**Tasks**.
1. Answer these questions about the article on the miniature brain transformer, one answer per line, marked (a), (b), (c):
(a) What kind of cross-talk couples the model's components?
(b) Which component had to be added before lateralization appeared in the hippocampal banks?
(c) What values did D_sep move between during the phase transition?
2. Write a continuation of the article on the miniature brain transformer, beginning right after its final sentence.

**Text under study**.
==========

A Miniature Brain Transformer: Thalamic Gating, Hippocampal Lateralization, Amygdaloid Salience, and Prefrontal Working Memory in Attention-Coupled Latent Memory

Researcher Hong Jeong has published a novel AI architecture on arXiv titled 'A Miniature Brain Transformer: Thalamic Gating, Hippocampal Lateralization, Amygdaloid Salience, and Prefrontal Working Memory in Attention-Coupled Latent Memory.' The model extends standard transformer designs by incorporating computational analogues of key brain regions: a thalamic relay for gating, amygdaloid salience module, lateralized hippocampal banks, a prefrontal cortex (PFC) working-memory buffer, and a cerebellar fast-path. These components are coupled via inhibitory 'callosal' cross-talk, mimicking the communication between brain hemispheres.

The central, surprising finding came from testing the model on two benchmarks: Multi-Query Associative Recall (episodic memory) and modular arithmetic (rule-based reasoning). Through systematic ablation studies, Jeong discovered that inhibitory coupling alone failed to induce functional lateralization in the hippocampal banks. A dramatic shift only occurred when the PFC working-memory buffer was added. At epoch 10 or 11, a 'sharp, discontinuous phase transition' fired, collapsing a key correlation metric (P_ct) from 0.25 to ~0.002 and more than doubling a separation metric (D_sep) from 0.251 to 0.501 in a single gradient step.

==========

**Dataset section**.
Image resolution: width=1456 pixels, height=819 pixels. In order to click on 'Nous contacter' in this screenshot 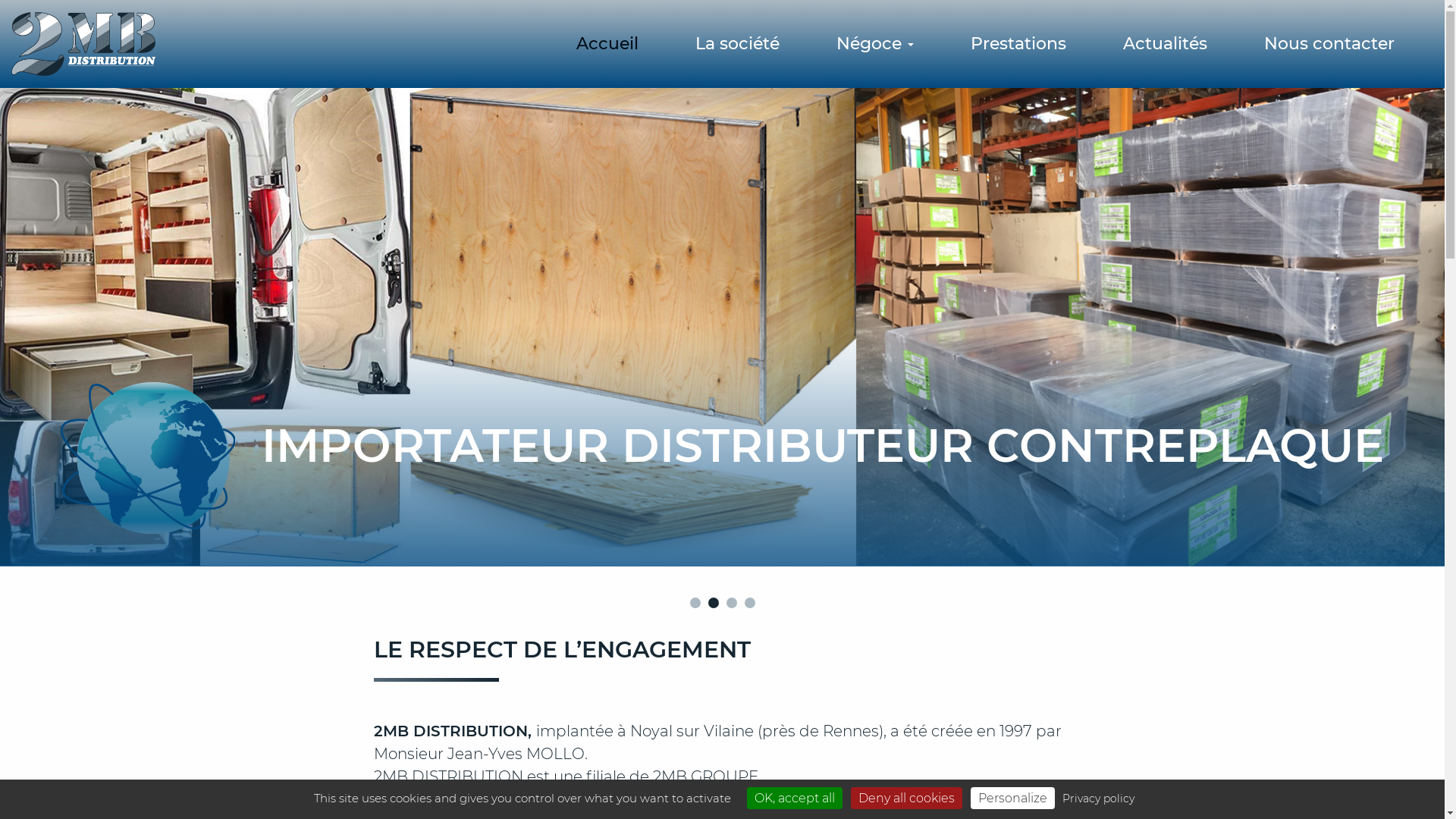, I will do `click(1328, 42)`.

==========

**Answer section**.
1.
(a) Inhibitory "callosal" cross-talk.
(b) The prefrontal cortex (PFC) working-memory buffer.
(c) From 0.251 to 0.501.

2.
This result makes a novel, falsifiable prediction: no lateralization occurs without working memory context. The PFC buffer acts as a symmetry-breaker, its slowly drifting context creating an initial asymmetry that inhibitory feedback then irreversibly amplifies. The cerebellar component accelerated this transition by one epoch, confirming its role in convergence speed. The work provides a principled, biologically-inspired blueprint for designing hierarchical, persistent memory systems in next-generation sequence models, moving beyond purely engineering-driven architectures.